### Texte cité
☆ ☆ ☆
Interpellé ce mercredi par le sénateur LR de Nouvelle-Calédonie Georges Naturel, Manuel Valls a dit espérer « un rapprochement des points de vue » et, pour l’heure, refuse de s’avancer sur une date exacte pour l’organisation des prochaines élections provinciales, et encore moins sur la question du corps électoral.
Parti de Nouvelle-Calédonie sans accord politique conclu avec les partenaires calédoniens, mais en ayant mis sur la table un projet institutionnel pour l’avenir de l’archipel, le ministre des Outre-mer était attendu, ce mercredi, en séance des questions au gouvernement, que ce soit à l’Assemblée nationale ou au Sénat.
Le sénateur calédonien Georges Naturel a notamment interrogé le ministre à la fois sur la date des élections provinciales et l’épineuse question du corps électoral provincial : « le gouvernement envisage-il de déposer préalablement à ce scrutin un projet de loi organique permettant d’ouvrir partiellement le corps électoral provincial, notamment à tous les natifs de Nouvelle-Calédonie et aux petits-enfants des citoyens calédoniens afin de rendre plus démocratiques les prochaines élections provinciales ? ».
Gelé depuis 2007 par une loi organique, l’ouverture partielle du corps électoral avait fait l’objet en 2024 d’une réforme constitutionnelle, contre la volonté des groupes indépendantistes, adoptée au Parlement au mois de mai dernier, jour pour jour. Une adoption qui avait alors embrasé la Nouvelle-Calédonie, la plongeant dans une crise politique, économique et sociale comme elle n’en avait jamais connu depuis 40 ans.
Malgré l’échec d’un accord la semaine dernière à l’issue du « conclave » de Deva en Nouvelle-Calédonie, « les points de convergence entre les partenaires politiques pour l’avenir méritent d’être étudiés et peuvent tracer un chemin commun » estime Manuel Valls. Toutefois, un « nouveau report » des provinciales -scrutin qui renouvelle les assemblées des trois provinces, le Congrès et le gouvernement calédonien- est « difficile politiquement et juridiquement » concède le ministre. Ces élections doivent, même sans accord, avoir lieu au plus tard le 30 novembre prochain.
« Mais j’ai bon espoir que les discussions se poursuivent. (…) Il faut un accord, l’accord est indispensable, incontournable si l’on veut la stabilité et la paix (…). Ainsi, je ne veux pas m’avancer tout de suite, ni sur une date d’organisation des élections, ni sur la question du corps électoral. Je considère que nous avons encore un peu de temps pour permettre le rapprochement des points de vue » a-t-il déclaré.
Une recommandation tout de même aux partis politiques calédoniens susceptibles de présenter ou défendre une proposition de loi organique visant à dégeler le corps électoral : « Comme on ne peut pas faire un référendum sans les Kanak, on ne peut pas faire une réforme du corps électoral contre les Kanak ».
☆ ☆ ☆
### Données présentées

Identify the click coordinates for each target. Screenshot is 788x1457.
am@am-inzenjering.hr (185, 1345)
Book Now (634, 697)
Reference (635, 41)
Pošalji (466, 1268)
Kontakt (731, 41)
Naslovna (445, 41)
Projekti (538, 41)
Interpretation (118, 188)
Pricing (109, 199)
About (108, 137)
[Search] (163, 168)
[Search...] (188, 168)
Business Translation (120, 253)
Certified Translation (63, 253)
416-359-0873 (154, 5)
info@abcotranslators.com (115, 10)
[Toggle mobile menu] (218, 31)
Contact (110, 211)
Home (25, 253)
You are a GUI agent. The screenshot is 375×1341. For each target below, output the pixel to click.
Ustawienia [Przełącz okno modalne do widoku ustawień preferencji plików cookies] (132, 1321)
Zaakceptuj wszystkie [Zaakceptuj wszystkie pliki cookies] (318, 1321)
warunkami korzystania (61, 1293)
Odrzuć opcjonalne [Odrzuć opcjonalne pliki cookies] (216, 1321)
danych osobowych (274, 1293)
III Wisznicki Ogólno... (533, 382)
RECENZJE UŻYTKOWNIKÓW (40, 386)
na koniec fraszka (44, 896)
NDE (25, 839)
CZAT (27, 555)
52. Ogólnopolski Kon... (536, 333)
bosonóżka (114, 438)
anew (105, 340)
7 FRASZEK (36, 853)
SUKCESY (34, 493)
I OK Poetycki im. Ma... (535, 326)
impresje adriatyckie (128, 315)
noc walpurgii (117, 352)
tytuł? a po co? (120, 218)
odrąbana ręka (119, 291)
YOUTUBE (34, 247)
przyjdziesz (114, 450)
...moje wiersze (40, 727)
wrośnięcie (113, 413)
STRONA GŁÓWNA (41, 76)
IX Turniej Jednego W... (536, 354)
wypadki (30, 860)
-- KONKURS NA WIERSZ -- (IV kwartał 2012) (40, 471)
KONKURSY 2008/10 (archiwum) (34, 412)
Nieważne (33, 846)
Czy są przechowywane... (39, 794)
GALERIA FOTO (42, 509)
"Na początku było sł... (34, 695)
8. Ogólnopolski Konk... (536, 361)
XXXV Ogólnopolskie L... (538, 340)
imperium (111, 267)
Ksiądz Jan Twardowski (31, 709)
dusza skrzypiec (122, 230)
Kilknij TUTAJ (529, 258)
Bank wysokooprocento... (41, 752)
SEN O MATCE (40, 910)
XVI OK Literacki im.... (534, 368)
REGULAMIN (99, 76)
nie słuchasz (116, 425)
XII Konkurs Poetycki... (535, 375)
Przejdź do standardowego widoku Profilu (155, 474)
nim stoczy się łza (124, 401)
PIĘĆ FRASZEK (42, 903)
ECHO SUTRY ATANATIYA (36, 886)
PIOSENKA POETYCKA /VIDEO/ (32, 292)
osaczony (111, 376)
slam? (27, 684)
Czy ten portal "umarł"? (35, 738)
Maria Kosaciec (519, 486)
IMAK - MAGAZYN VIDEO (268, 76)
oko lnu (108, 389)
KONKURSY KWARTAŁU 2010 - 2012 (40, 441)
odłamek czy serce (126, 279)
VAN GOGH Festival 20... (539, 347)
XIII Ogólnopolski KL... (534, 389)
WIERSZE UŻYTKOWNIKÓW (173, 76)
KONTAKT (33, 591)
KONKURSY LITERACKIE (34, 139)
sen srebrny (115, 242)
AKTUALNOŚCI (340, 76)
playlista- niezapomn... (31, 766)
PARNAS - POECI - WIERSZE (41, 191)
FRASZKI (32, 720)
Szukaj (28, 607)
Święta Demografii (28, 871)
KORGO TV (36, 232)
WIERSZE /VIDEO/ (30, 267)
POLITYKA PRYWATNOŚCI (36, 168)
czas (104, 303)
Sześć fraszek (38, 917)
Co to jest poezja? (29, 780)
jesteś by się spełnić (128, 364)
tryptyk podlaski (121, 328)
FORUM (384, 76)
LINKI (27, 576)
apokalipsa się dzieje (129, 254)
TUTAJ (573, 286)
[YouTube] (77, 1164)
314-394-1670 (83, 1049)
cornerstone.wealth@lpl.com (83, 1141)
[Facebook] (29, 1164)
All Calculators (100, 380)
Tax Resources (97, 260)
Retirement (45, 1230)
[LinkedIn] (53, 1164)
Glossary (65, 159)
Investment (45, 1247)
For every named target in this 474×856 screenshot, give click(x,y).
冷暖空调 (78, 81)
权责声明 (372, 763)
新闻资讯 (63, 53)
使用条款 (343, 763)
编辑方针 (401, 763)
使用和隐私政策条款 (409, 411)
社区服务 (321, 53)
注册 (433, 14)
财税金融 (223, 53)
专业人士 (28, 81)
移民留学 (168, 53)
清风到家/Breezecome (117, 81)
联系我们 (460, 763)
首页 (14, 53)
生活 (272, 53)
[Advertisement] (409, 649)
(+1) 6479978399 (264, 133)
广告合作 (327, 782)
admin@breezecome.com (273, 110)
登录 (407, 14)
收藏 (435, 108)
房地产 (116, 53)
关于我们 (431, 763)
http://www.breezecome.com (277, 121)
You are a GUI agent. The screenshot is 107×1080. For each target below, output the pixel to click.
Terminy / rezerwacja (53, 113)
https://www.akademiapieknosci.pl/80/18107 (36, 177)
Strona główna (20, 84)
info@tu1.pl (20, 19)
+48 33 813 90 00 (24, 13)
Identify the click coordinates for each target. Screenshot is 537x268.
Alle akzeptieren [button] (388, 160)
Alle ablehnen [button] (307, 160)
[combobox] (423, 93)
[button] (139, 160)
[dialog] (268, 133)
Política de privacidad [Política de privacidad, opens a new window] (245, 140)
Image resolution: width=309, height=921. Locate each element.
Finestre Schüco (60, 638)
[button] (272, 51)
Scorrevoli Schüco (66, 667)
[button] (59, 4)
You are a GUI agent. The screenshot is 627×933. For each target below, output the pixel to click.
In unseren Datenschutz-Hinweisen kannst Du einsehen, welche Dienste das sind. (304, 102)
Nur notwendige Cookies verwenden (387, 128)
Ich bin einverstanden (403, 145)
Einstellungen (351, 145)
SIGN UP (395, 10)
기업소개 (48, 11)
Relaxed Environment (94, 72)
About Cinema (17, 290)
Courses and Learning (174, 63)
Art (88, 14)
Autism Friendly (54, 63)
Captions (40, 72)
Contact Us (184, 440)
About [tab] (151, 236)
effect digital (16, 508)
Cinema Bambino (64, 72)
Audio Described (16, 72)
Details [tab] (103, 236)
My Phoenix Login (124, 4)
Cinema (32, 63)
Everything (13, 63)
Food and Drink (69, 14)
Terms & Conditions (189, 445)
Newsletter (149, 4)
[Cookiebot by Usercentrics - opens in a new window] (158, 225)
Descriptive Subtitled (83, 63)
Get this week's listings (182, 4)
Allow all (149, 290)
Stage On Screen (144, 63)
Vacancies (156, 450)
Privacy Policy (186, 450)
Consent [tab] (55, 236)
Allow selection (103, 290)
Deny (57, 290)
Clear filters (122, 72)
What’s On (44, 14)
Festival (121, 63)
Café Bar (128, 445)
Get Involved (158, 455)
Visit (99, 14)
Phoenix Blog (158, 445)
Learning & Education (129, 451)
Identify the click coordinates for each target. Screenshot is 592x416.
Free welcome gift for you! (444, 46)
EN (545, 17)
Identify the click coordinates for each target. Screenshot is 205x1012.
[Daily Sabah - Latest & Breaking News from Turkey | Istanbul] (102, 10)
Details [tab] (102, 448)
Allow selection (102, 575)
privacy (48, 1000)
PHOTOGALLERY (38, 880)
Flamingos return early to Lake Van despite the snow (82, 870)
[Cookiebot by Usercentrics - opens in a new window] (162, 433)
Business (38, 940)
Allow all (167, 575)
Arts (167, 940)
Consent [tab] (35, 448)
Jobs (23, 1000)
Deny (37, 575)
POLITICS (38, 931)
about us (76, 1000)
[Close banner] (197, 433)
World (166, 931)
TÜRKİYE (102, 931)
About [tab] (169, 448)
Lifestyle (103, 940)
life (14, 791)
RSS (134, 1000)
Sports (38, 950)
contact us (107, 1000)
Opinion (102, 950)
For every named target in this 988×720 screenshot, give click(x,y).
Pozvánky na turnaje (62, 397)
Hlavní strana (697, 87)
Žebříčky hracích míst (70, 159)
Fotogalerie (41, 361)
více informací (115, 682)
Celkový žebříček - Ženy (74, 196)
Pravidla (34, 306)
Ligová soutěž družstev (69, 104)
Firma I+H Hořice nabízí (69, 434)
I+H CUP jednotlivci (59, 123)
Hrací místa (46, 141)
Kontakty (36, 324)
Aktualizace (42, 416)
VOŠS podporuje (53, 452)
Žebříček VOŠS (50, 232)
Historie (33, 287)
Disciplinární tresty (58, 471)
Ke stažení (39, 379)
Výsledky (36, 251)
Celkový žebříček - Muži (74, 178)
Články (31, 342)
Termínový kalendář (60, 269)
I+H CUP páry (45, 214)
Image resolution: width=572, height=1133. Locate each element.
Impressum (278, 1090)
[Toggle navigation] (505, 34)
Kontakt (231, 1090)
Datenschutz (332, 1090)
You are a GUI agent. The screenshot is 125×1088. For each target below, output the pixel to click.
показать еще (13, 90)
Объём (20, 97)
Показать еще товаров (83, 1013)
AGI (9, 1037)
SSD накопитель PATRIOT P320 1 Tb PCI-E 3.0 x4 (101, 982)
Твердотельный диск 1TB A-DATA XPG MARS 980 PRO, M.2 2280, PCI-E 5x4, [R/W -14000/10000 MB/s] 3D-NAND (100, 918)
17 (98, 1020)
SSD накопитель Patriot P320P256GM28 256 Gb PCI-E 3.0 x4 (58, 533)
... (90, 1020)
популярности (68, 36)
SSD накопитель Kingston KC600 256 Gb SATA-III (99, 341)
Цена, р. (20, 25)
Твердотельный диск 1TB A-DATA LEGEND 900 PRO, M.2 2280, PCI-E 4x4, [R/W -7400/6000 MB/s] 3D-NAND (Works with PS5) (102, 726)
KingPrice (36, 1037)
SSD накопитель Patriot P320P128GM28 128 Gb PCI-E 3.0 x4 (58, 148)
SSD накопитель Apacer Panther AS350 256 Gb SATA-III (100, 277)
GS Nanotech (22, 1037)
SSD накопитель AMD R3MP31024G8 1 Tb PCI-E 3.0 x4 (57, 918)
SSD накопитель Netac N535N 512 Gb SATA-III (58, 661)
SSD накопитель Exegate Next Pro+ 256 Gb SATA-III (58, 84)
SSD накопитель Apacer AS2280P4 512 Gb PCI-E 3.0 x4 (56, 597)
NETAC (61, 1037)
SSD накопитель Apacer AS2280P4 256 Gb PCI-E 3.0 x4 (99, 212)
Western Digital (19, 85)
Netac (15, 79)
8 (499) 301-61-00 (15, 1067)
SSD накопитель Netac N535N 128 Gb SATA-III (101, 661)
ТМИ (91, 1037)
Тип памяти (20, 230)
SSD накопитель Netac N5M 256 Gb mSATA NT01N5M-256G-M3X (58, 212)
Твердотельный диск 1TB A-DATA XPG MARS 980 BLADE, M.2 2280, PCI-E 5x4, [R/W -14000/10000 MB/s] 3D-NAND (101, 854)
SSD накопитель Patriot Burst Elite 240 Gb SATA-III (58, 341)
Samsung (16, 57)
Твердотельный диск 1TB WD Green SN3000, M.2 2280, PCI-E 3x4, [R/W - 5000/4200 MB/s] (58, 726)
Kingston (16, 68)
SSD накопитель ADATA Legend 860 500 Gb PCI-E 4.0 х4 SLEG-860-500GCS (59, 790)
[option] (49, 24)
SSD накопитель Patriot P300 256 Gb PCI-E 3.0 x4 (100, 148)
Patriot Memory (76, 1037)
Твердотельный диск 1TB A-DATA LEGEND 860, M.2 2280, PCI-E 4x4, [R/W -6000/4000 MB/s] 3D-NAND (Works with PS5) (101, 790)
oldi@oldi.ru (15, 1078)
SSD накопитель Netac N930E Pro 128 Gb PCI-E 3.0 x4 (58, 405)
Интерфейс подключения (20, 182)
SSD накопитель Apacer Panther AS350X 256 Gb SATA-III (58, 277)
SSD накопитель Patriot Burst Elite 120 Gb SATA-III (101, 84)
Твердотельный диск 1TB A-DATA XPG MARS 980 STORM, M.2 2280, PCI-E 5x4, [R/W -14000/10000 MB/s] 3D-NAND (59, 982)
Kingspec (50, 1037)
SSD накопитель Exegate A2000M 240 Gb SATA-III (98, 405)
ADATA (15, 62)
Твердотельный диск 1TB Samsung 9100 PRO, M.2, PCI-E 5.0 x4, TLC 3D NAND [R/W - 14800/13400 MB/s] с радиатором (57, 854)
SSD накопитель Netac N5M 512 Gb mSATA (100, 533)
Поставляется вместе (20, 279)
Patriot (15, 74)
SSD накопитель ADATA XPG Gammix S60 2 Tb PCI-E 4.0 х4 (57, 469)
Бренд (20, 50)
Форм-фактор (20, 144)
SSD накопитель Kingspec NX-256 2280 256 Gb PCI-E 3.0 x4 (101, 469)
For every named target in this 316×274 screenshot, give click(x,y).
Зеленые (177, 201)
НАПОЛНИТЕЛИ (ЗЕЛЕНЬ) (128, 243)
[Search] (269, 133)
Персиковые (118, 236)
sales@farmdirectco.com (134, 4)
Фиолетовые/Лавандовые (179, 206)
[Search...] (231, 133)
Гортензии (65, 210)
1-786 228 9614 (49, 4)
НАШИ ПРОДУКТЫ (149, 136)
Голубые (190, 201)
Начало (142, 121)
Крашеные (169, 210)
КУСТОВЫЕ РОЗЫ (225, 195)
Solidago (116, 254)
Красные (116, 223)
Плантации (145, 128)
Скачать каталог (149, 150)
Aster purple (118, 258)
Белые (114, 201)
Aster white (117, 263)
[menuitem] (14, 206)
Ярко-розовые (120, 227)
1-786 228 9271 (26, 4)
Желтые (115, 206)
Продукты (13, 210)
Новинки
☆ ☆ ☆
### Travail demandé
- 1) Recopiez à l'identique les enregistrements, en commençant à la ligne qui contient « 1-786 228 9614 (49, 4) » et en terminant à la fin des enregistrements.
- 2) Rédigez la suite de l'article consacré aux élections provinciales en Nouvelle-Calédonie.

### Corrigé de l'exercice
- 1)
1-786 228 9614 (49, 4)
НАШИ ПРОДУКТЫ (149, 136)
Голубые (190, 201)
Начало (142, 121)
Крашеные (169, 210)
КУСТОВЫЕ РОЗЫ (225, 195)
Solidago (116, 254)
Красные (116, 223)
Плантации (145, 128)
Скачать каталог (149, 150)
Aster purple (118, 258)
Белые (114, 201)
Aster white (117, 263)
[menuitem] (14, 206)
Ярко-розовые (120, 227)
1-786 228 9271 (26, 4)
Желтые (115, 206)
Продукты (13, 210)
Новинки

- 2)
Un peu plus tôt, le ministre des Outre-mer avait été invité par le sénateur socialiste Rachid Temmal à s’expliquer sur le projet institutionnel qu’il a présenté aux partenaires politiques calédoniens. Projet que l’intergroupe Les Loyalistes-Le Rassemblement qualifie « d’indépendance-association » en contradiction avec les résultats des trois référendums d’autodétermination.
« J’ai proposé une voie, sans prononcer de formule particulière, qui concilie l’aspiration d’un maintien d’un lien fort avec la France et l’achèvement du processus de décolonisation » a expliqué Manuel Valls, qui répète que « ce dialogue va se poursuivre ». « La rupture de confiance » en Nouvelle-Calédonie « trouve son origine dans une histoire ancienne qu’il nous faut regarder en face », a ajouté le ministre. « Tant que nous n’aurons pas réglé la fin du processus de décolonisation et l’exercice du droit à l’autodétermination, nous n’aurons pas les conditions du dialogue et de la paix civile ».
Plus tôt encore, à l’Assemblée nationale, et dans un registre plus véhément, la députée de Mayotte Estelle Youssouffa (Liot) a dénoncé un « largage » de la Nouvelle-Calédonie, dans un parallèle « hasardeux » selon le ministre, avec Mayotte, la Polynésie « et les autres Outre-mer ». « Les Calédoniens ont exprimé clairement, par trois référendums successifs, leur attachement indéfectible à la République », a-t-elle rappelé.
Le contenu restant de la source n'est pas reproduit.